Data extract.
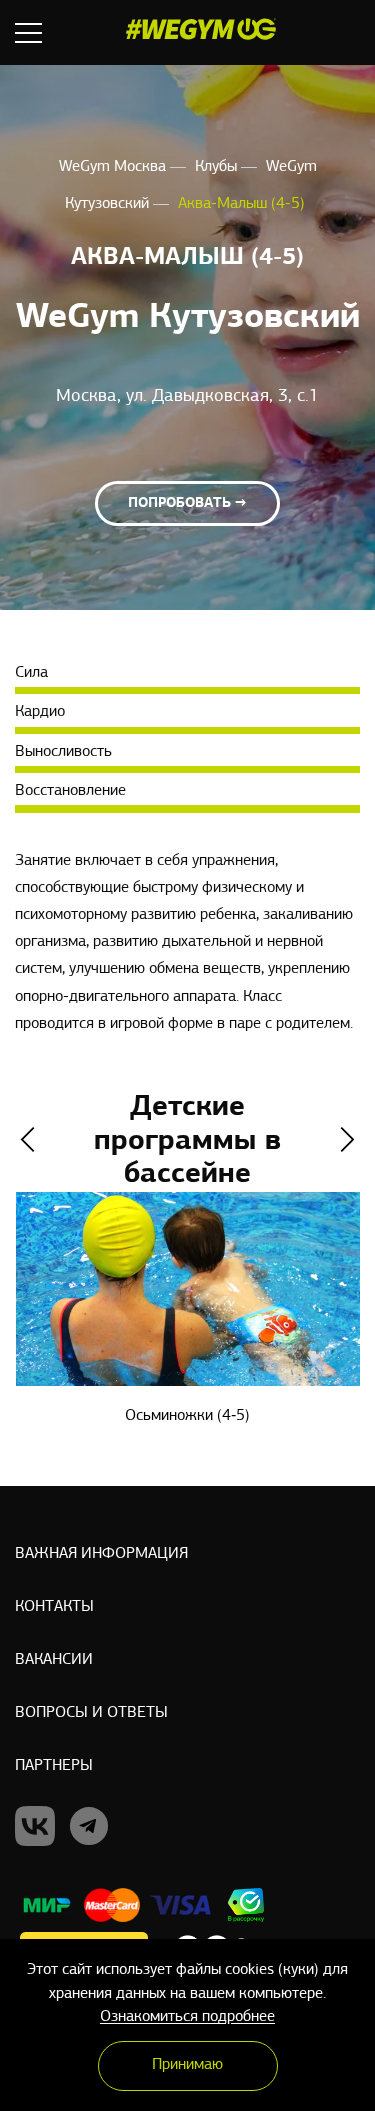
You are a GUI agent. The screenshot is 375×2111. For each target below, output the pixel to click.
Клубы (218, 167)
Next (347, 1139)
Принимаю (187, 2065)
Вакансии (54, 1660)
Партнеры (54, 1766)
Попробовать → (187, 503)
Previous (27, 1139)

* * *

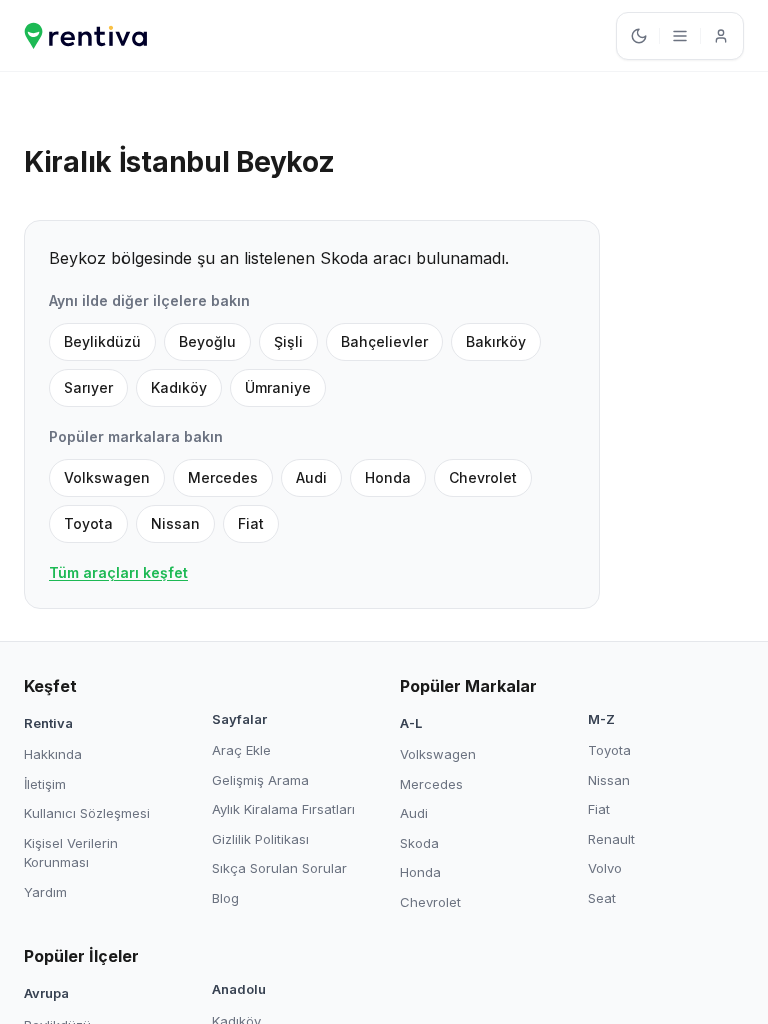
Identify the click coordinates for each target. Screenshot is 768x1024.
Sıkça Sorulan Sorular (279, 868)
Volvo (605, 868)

Your task. A word-for-word copy of the lines above from the one with "You are a GUI" through the one with "Previous (27, 1139)", inclusive, is the only output wanted.

Result below.
You are a GUI agent. The screenshot is 375×2111. For each target below, output the pixel to click.
Клубы (218, 167)
Next (347, 1139)
Принимаю (187, 2065)
Вакансии (54, 1660)
Партнеры (54, 1766)
Попробовать → (187, 503)
Previous (27, 1139)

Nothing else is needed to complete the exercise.